Friday, February 22, 2013

Critiques - to listen? or not?

This week was the monthly gathering of the Sisters of the Brush.    We nibble and eat supper, drink some wine, share what's going on in our lives,  then break out what we have been working on recently.  At this point we can almost justify calling these gatherings "meetings" - "CEO meetings", to be exact.  CEO standing for Critiquing Each Other.

Being happily retired, I have a lot more time to paint than some of the Sisters, and I think I take more than my share of the time, especially through the winter when painting is my primary activity.  Sometimes I take unfinished work that I can't quite decide is on the right track.  Other times I take finished work, just using the evening for some show and tell.   Sometimes  - this week -  I share things that I consider done, and then find out that I'm wrong!  I expect that's happened to each of us in the group, and this week it was my turn.
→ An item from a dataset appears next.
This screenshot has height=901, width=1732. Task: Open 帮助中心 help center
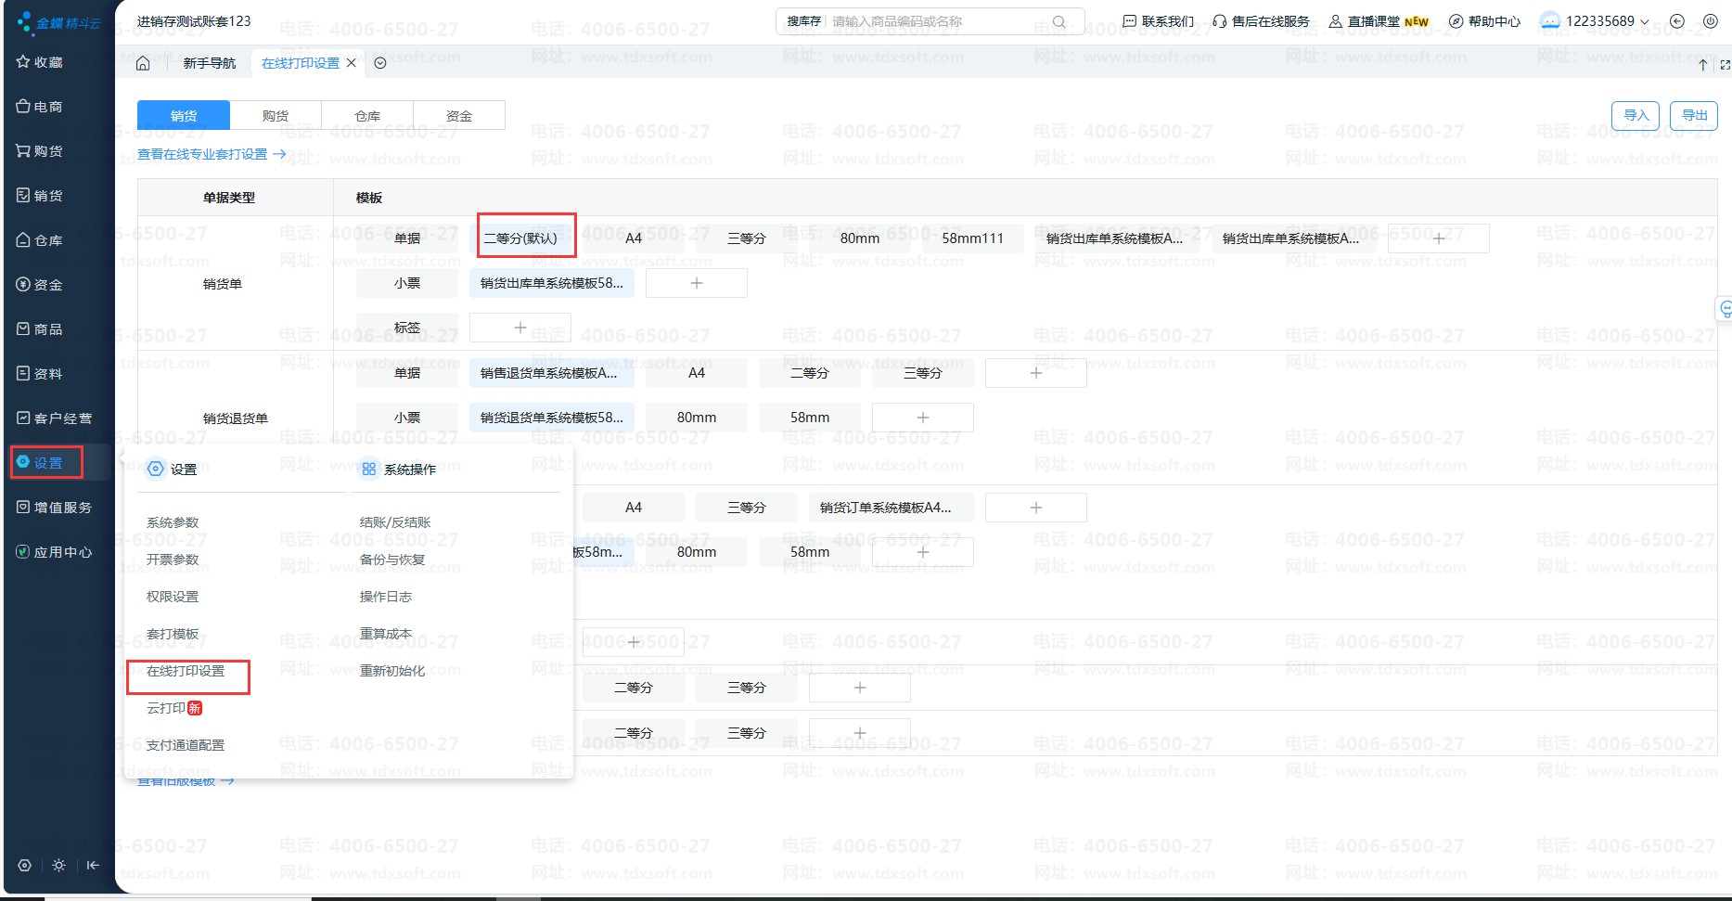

This morning glory painting has a lot of paper showing through.  What with the pattern lightly laid over a lot of the white, I was enjoying the open (summery!) lightness of the whole thing.  But I believe it was unanimous - we had all of us there for this meeting, and six of six said it didn't look finished.   I'm struggling with that, because I don't yet know how to add "more paint" (something that Susan Kell would have told us) without losing the delicacy.  I may just need to hang it back up on the wall for a while and think on it.

Friday, February 15, 2013

Little Shop of Horrors?

I said I’d post again to show how the  shapes I was starting with  became a painting.  I love the subtle colors and  contrasts in this painting, they are so different from my usual color decisions and probably overly dramatic lighting and contrast (see Momentary Revelation, at left). I was also happy with the almost invisible pattern that I added to the background, using the light table which is my new favorite art tool.
This painting feels gentle to me. 
However, the more I look at the finished product, the more I see something else .  . . have I inadvertently invoked the Little Shop of Horrors? I finished up those (tiny) blossoms, and now they look a bit toothy to me.  And once that popped into my head, the other burro’s tail strand is a bit like the water monster in “The Abyss”, and seems to be coming forward.      Hmmmm. Gentle yet threatening.  Not a combination I can remember achieving before.
I’d be interested to hear what others are seeing in this painting. 

Monday, February 4, 2013

Getting into the painting ZONE

I do love being a shape painter. This one of the ways I remember  Judy Morris describing herself  last year when I took her class at the Kanuga Watermedia Workshops in North Carolina.  It’s been nearly a full year since that class, with not that much painting going on until just recently.  But as I look at the past half dozen paintings (at least, the keepers), I can now see just how much I got from that workshop.   It has just taken a while for it to sink in.

In this painting of strands and flowers of burros tail,  I’m enjoying the heck out of painting shapes - hope you can tell.   I’ve done a lot of prep work, including a complete drawing, and some work pre-identifying my palette of only three or four colors.  Once that’s done, it’s so much fun to just go into the “zone” and fill in the shapes. And does time ever fly once I start.

This method is so much fun for me, in fact, that as I start each new painting, it encourages me to remind myself, “I’m a shape painter”.  So, again, I do more homework - planning - to start with, but then can just relax into the painting.